START Source material
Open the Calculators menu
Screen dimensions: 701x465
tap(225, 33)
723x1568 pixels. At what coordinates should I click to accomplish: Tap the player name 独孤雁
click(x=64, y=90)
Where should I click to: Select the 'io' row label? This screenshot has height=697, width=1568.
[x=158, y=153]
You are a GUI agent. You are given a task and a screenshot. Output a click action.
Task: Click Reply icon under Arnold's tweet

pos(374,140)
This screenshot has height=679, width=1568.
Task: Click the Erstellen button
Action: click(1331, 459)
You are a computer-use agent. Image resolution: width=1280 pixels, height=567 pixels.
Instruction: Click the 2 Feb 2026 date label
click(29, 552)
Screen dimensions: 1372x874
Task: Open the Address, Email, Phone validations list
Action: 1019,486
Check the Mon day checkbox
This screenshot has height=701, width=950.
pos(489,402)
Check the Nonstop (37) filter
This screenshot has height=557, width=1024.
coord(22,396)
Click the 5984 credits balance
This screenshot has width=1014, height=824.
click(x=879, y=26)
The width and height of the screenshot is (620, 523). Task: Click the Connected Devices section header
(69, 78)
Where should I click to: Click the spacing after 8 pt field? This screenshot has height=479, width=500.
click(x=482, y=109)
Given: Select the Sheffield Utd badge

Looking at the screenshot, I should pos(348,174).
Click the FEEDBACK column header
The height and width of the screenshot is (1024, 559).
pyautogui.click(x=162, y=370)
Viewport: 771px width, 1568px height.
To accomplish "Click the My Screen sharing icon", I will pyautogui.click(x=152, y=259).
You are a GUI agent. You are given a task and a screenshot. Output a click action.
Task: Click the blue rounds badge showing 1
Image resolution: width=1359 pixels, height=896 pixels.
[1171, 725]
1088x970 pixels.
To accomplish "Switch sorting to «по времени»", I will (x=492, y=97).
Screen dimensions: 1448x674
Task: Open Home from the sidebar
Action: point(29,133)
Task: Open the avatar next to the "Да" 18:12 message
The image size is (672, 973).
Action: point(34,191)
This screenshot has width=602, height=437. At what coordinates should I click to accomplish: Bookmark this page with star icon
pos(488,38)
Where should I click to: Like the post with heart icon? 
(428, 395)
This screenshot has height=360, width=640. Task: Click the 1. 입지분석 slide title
END Source material
◆ **Goal of the exercise**
Write the entries out once more, exactly as they were given.

◆ **Result of the task**
Open the Calculators menu
Screen dimensions: 701x465
tap(225, 33)
723x1568 pixels. At what coordinates should I click to accomplish: Tap the player name 独孤雁
click(x=64, y=90)
Where should I click to: Select the 'io' row label? This screenshot has height=697, width=1568.
[x=158, y=153]
You are a GUI agent. You are given a task and a screenshot. Output a click action.
Task: Click Reply icon under Arnold's tweet

pos(374,140)
This screenshot has height=679, width=1568.
Task: Click the Erstellen button
Action: click(1331, 459)
You are a computer-use agent. Image resolution: width=1280 pixels, height=567 pixels.
Instruction: Click the 2 Feb 2026 date label
click(29, 552)
Screen dimensions: 1372x874
Task: Open the Address, Email, Phone validations list
Action: 1019,486
Check the Mon day checkbox
This screenshot has height=701, width=950.
pos(489,402)
Check the Nonstop (37) filter
This screenshot has height=557, width=1024.
coord(22,396)
Click the 5984 credits balance
This screenshot has width=1014, height=824.
click(x=879, y=26)
The width and height of the screenshot is (620, 523). Task: Click the Connected Devices section header
(69, 78)
Where should I click to: Click the spacing after 8 pt field? This screenshot has height=479, width=500.
click(x=482, y=109)
Given: Select the Sheffield Utd badge

Looking at the screenshot, I should pos(348,174).
Click the FEEDBACK column header
The height and width of the screenshot is (1024, 559).
pyautogui.click(x=162, y=370)
Viewport: 771px width, 1568px height.
To accomplish "Click the My Screen sharing icon", I will pyautogui.click(x=152, y=259).
You are a GUI agent. You are given a task and a screenshot. Output a click action.
Task: Click the blue rounds badge showing 1
Image resolution: width=1359 pixels, height=896 pixels.
[1171, 725]
1088x970 pixels.
To accomplish "Switch sorting to «по времени»", I will (x=492, y=97).
Screen dimensions: 1448x674
Task: Open Home from the sidebar
Action: point(29,133)
Task: Open the avatar next to the "Да" 18:12 message
The image size is (672, 973).
Action: point(34,191)
This screenshot has width=602, height=437. At what coordinates should I click to accomplish: Bookmark this page with star icon
pos(488,38)
Where should I click to: Like the post with heart icon? 
(428, 395)
This screenshot has height=360, width=640. Task: Click the 1. 입지분석 slide title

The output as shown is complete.